The Chinese rescued the week after denying the rumors that they were reviewing European Debt Holdings, confirming the Euro zone as one of the most important Investment Markets.
Hardly surprising when they have half a Trillion dollars worth of investments to protect.
The effect was to reverse the recent decline in Equities Oil and commodities together with the commodity currencies.
The Euro faired less well and thus far has achieved very little in terms of a rebound against the dollar closing just below the 1.2300 level. Against the recovering Australian and Canadian dollars it lost over 4% and 3% respectively.
The week ahead will again focus more on the equity markets for a lead although statistics , ISM indices and Non Farm payroll may add some weight.
Next weekend sees the G 20 meeting in Korea and one suspects voices to try and steady the markets. The worry that the Euro zone led panic will push Europe and perhaps elsewhere into a double dip recession will be high on the agenda.

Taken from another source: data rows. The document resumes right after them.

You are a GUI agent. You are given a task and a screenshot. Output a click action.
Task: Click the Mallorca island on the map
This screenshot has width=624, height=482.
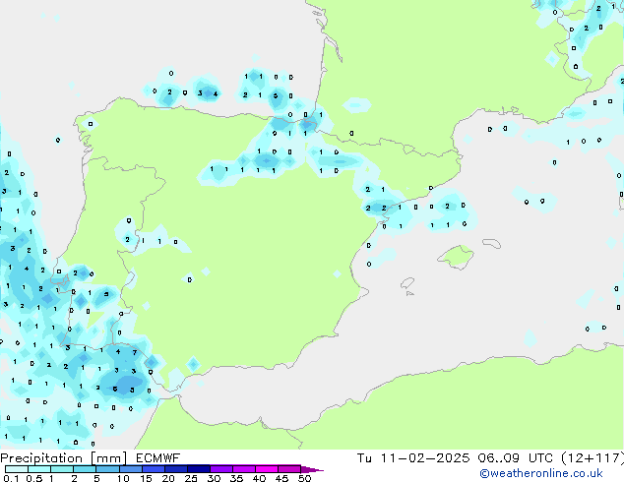pos(455,258)
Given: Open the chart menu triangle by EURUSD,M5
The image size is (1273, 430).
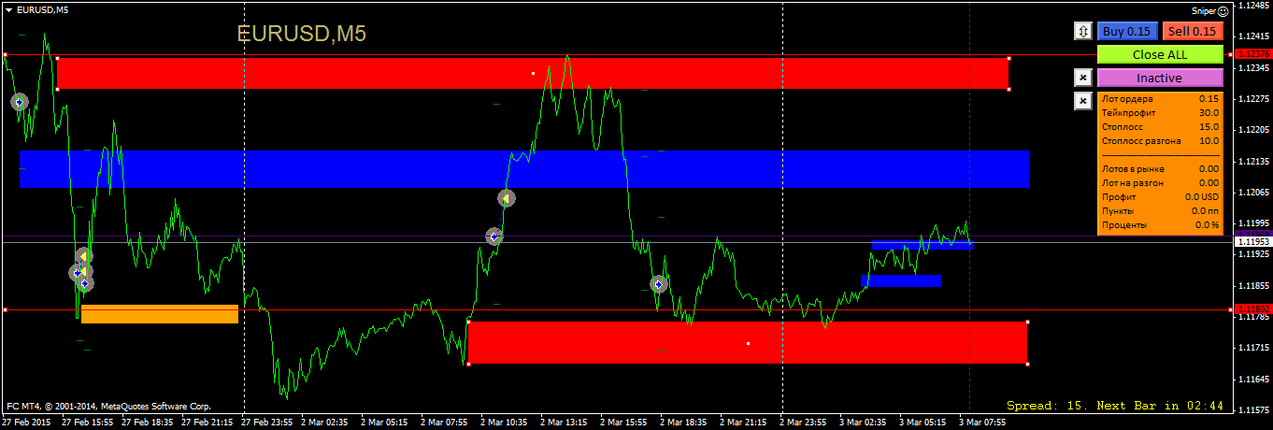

Technically all eyes will remain on equity markets and on balance the likelihood that we have not yet seen a bottom will hang over markets. The Euro Dollar level of 1,2140/50 remains crucial but the odds are that it will be taken out  if equity markets and risk appetite in general suffer.That will lead to pressure on the 1.20 level

The Euro debate commands ever more press space. Whatever the immediate outcome further out into summer the problems will probably surface but may take a lead from how the austerity measures are reflected in civil unrest or not.